▸ Tarefas:
• a. Segundo o texto sobre a vitória de Lula, em que data e em que cidade ocorreram as ações golpistas do início do governo Lula III?
• b. Retome o texto sobre a vitória de Lula a partir da última frase apresentada e dê continuidade a ele.

▸ Trecho citado:
··········

A vitória de Lula contra Bolsonaro, nas eleições presidenciais brasileiras do ano passado, representou uma derrota muito significativa para a extrema direita neofascista não só no Brasil, como também na América Latina e no Mundo. É fundamental termos em conta a enorme importância desta vitória política e eleitoral para a defesa das liberdades democráticas e da ampliação dos direitos da maioria.
Entretanto, os lutadoras e as lutadores do Brasil sabem muito bem que a derrota de Bolsonaro nas eleições, sendo muito importante, não significou uma derrota definitiva do bolsonarismo.
A extrema direita neofascista já mostrou suas “garras” ainda no primeiro mês do governo Lula III, com as ações golpistas do dia 8 de janeiro, em Brasília. E, até hoje, segue como uma força política expressiva no país, com a preservação de sua máquina de fakenews, com a atuação de uma numerosa bancada no Congresso Nacional e a ocupação de postos importantes nos Poderes Executivos e Legislativos de vários Estados e Municípios.
Mas, infelizmente, não é só no Brasil que os movimentos de extrema direita demostram resiliência e protagonismo.

··········

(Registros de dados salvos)
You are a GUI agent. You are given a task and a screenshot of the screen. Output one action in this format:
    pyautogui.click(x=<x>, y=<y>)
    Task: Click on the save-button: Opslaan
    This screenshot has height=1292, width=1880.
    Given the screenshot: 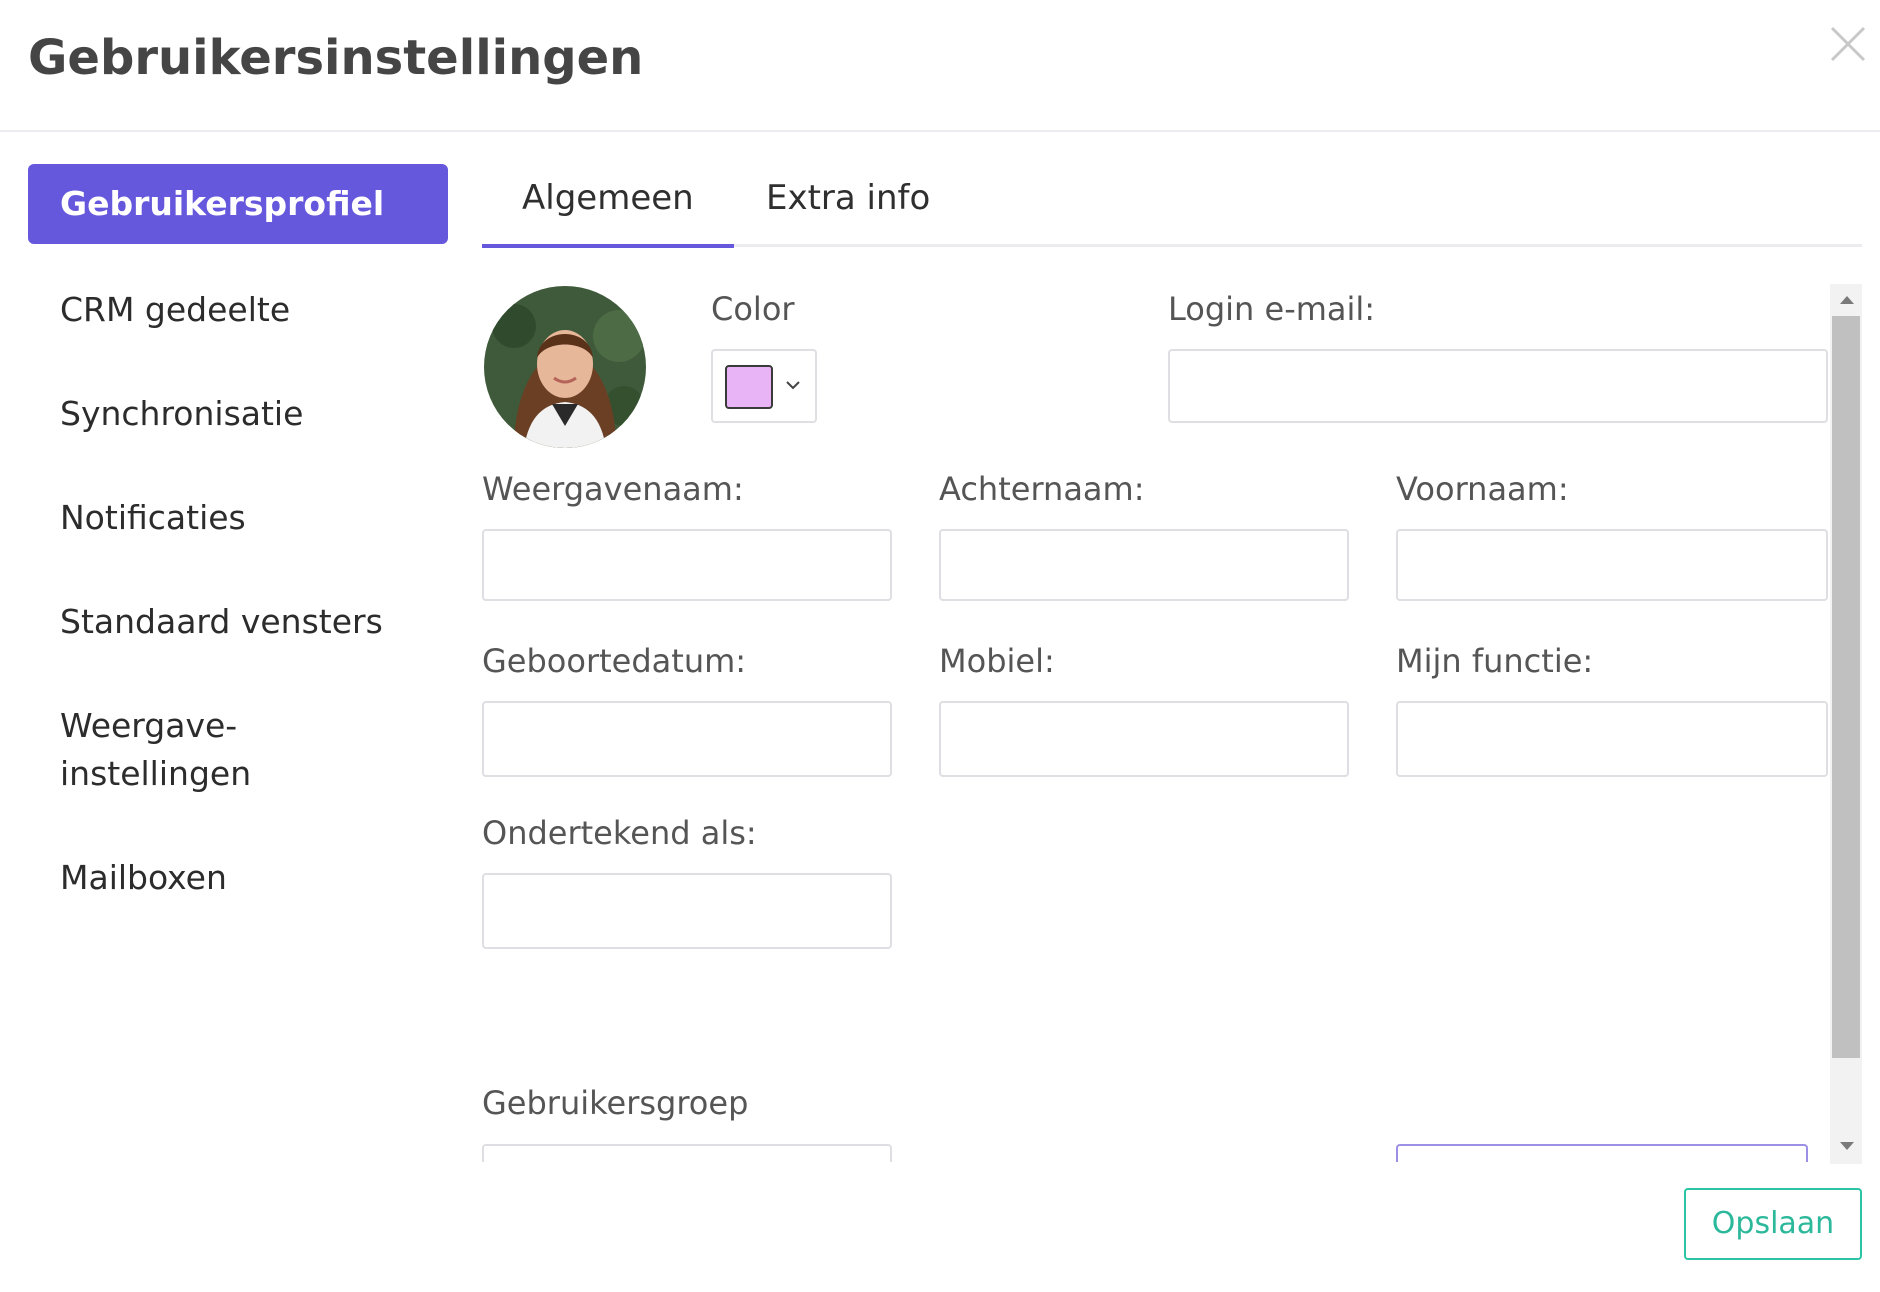 What is the action you would take?
    pyautogui.click(x=1773, y=1224)
    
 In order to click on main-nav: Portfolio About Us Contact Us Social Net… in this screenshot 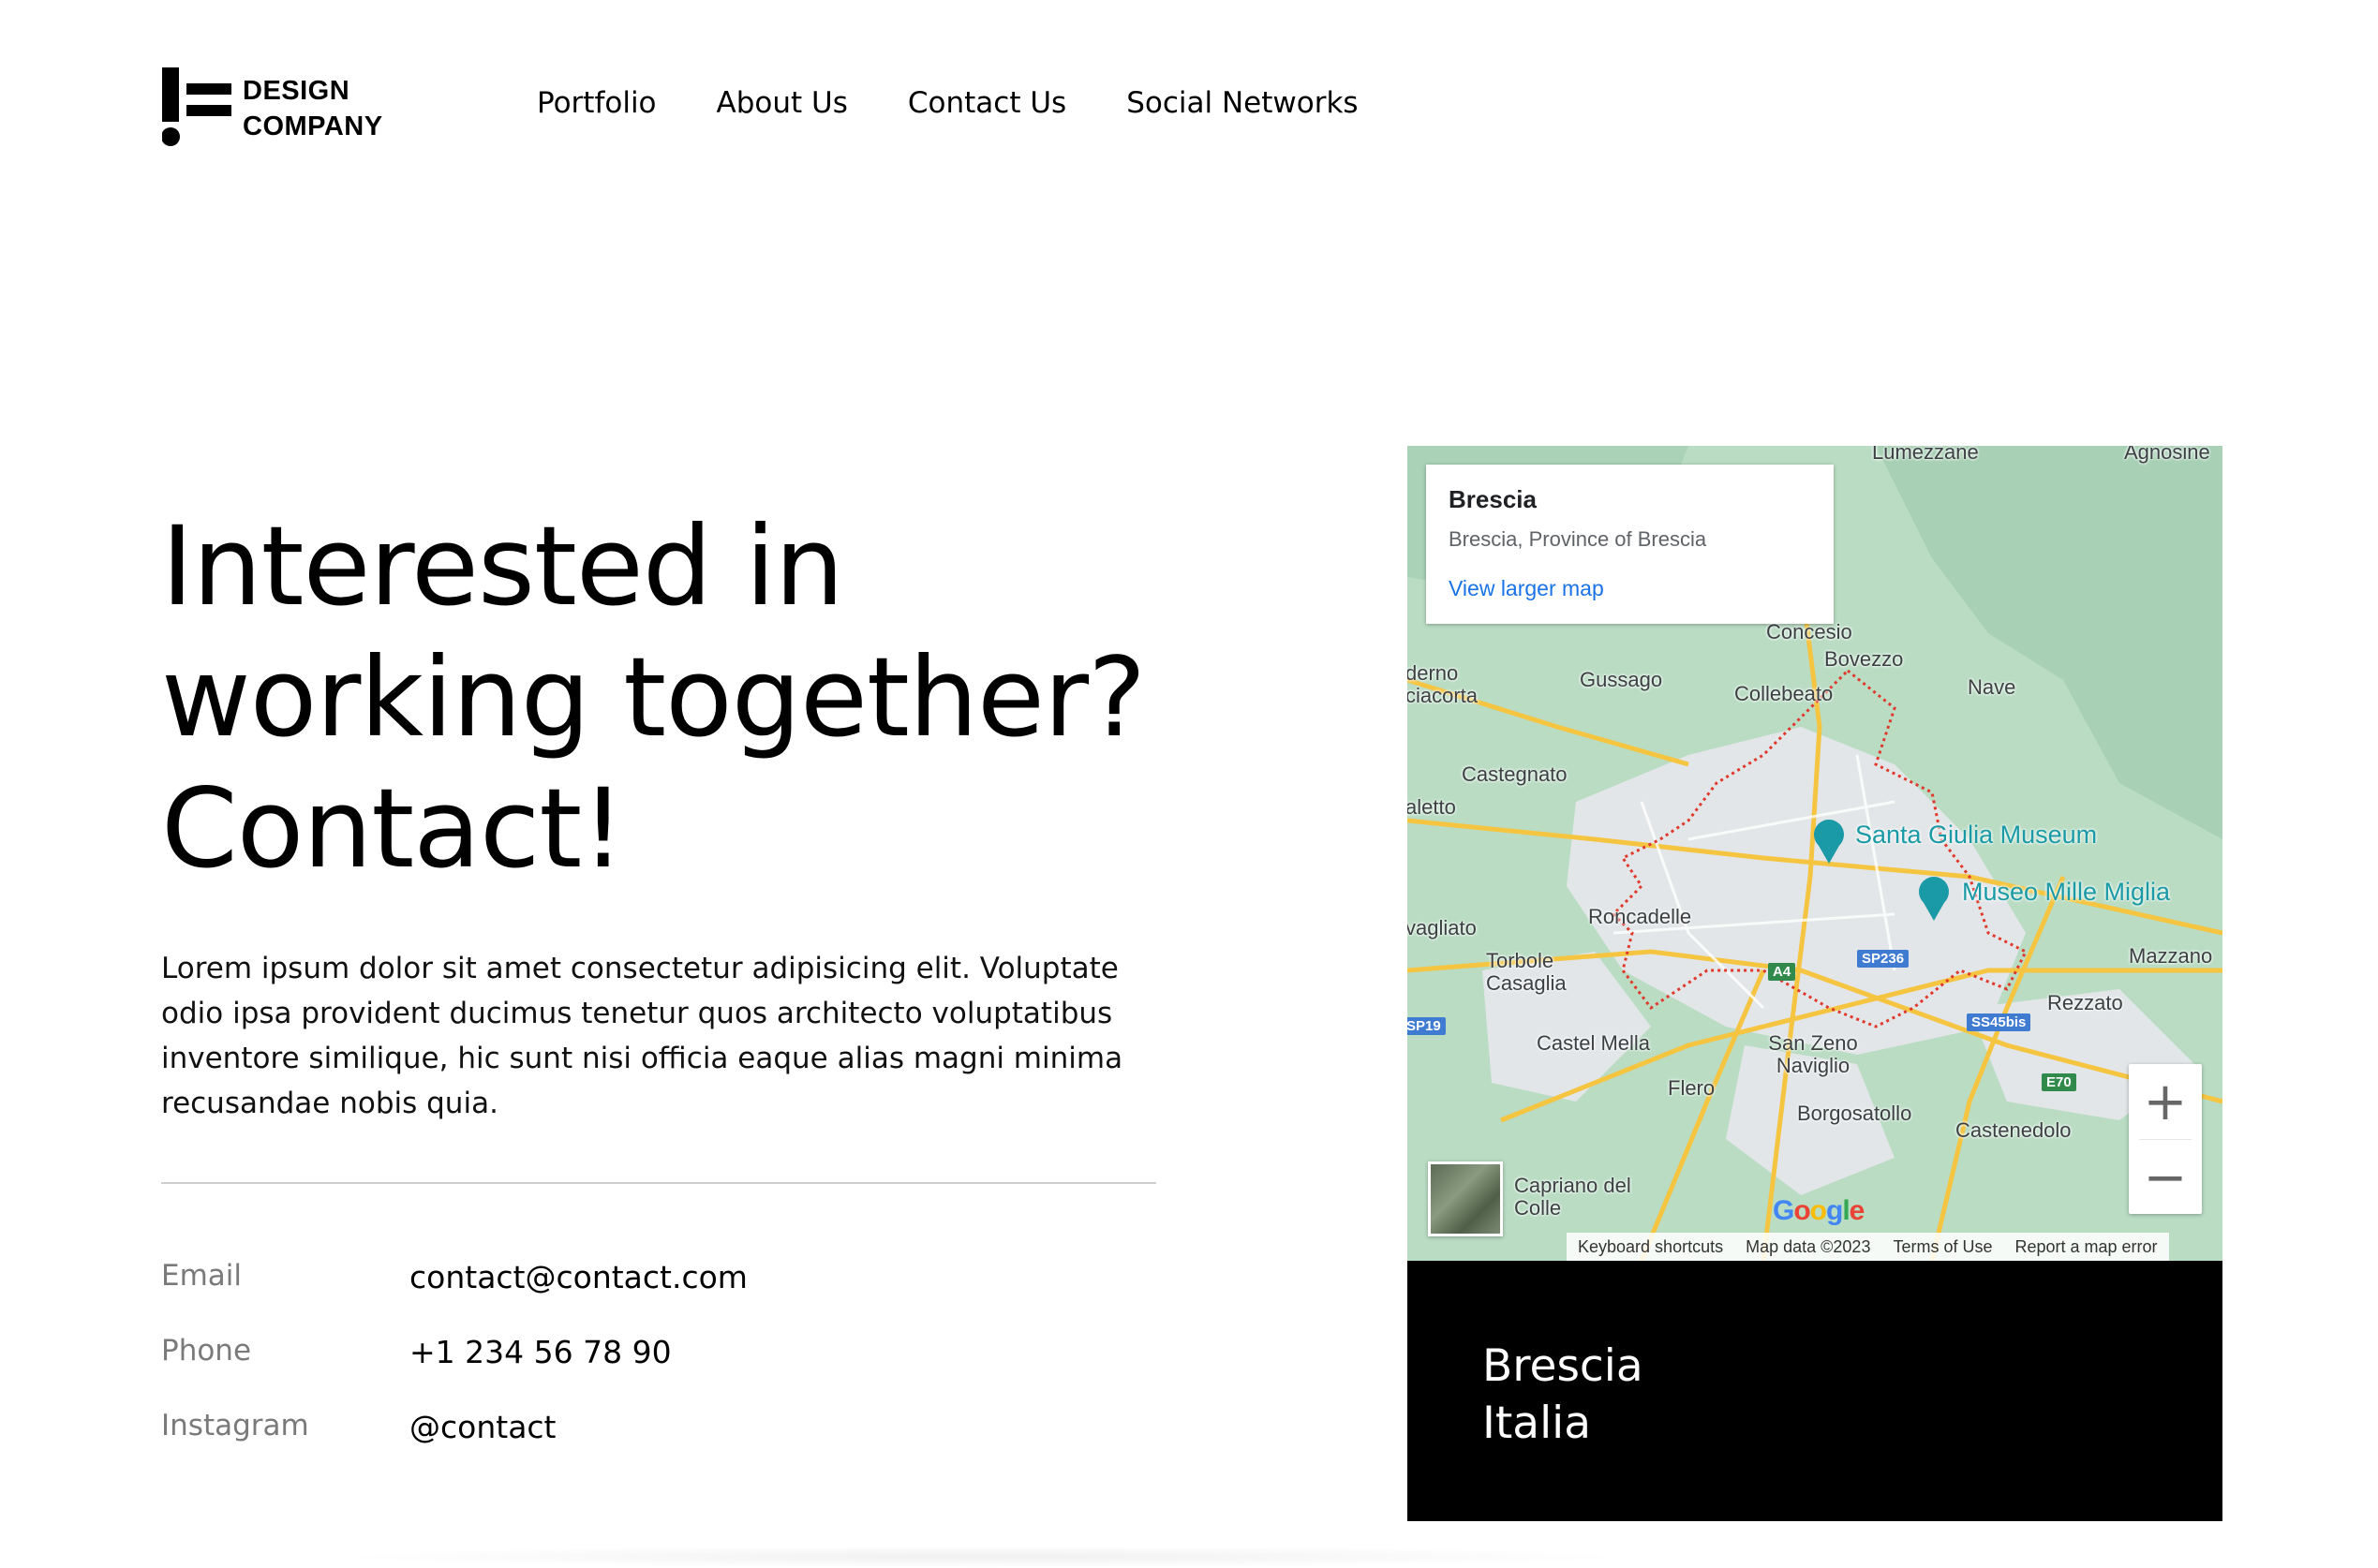, I will do `click(948, 103)`.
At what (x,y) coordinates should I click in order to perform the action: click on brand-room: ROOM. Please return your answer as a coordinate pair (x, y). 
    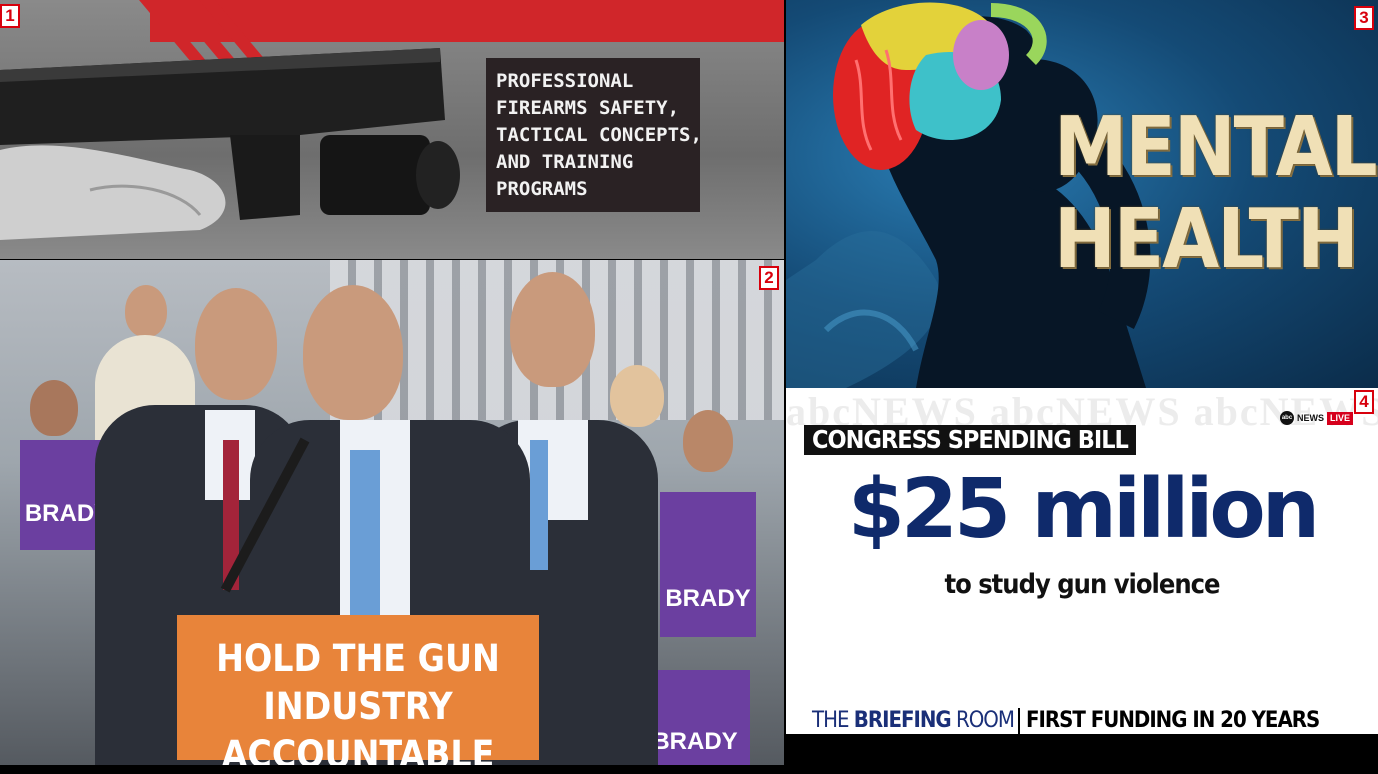
    Looking at the image, I should click on (982, 720).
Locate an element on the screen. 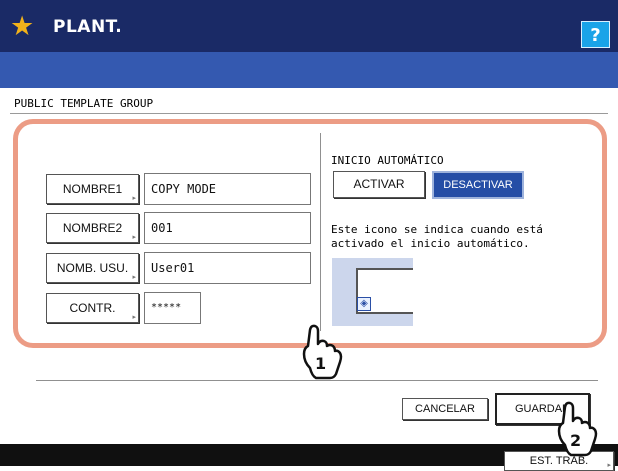  info-line-1: Este icono se indica cuando está is located at coordinates (437, 230).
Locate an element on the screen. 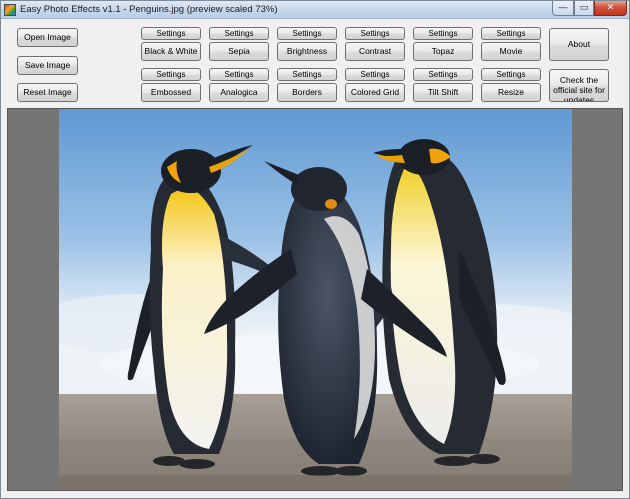 The image size is (630, 499). official-site-button: Check the official site for updates is located at coordinates (579, 86).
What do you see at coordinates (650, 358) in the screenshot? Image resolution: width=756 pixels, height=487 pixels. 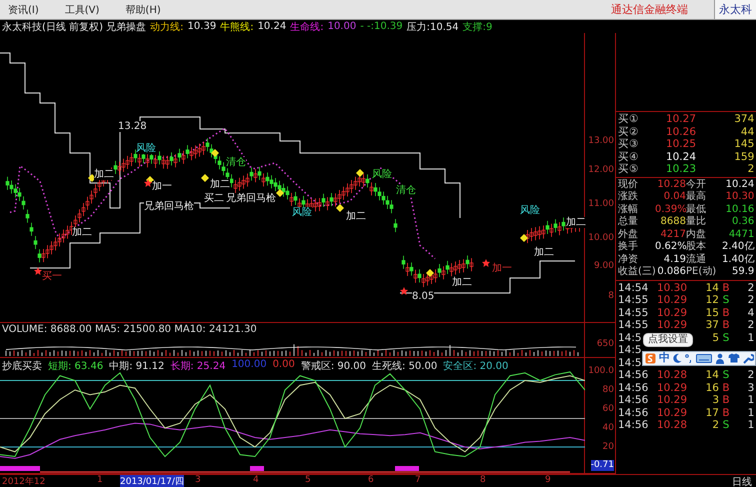 I see `logo-icon` at bounding box center [650, 358].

··········

▸ Respostas por tarefa:
• a. No dia 8 de janeiro, em Brasília.

• b.
A recente eleição de um Conselho Constitucional no Chile nos mostrou um resultado terrível para os que lutam por uma América Latina livre, democrática e soberana. O Partido Republicano, principal organização de extrema direita chilena na atualidade, dirigido por José Kast – candidato derrotado nas últimas eleições presidenciais (com cerca de 45% dos votos) e que já foi conhecido com o “Bolsonaro do Chile”, conseguiu uma expressiva vitória eleitoral, e “dará as cartas” na elaboração da nova Constituição no Chile, conseguindo inclusive uma maioria qualificada, a partir de uma aliança evidente que fará com representantes de outros partidos da chamada direita tradicional.
Este resultado representa um duro golpe no atual governo do Presidente Gabriel Boric, que governa a partir de uma aliança de partidos de esquerda e chamados de centro-esquerda e vinha fazendo importantes concessões programáticas aos setores mais conservadores.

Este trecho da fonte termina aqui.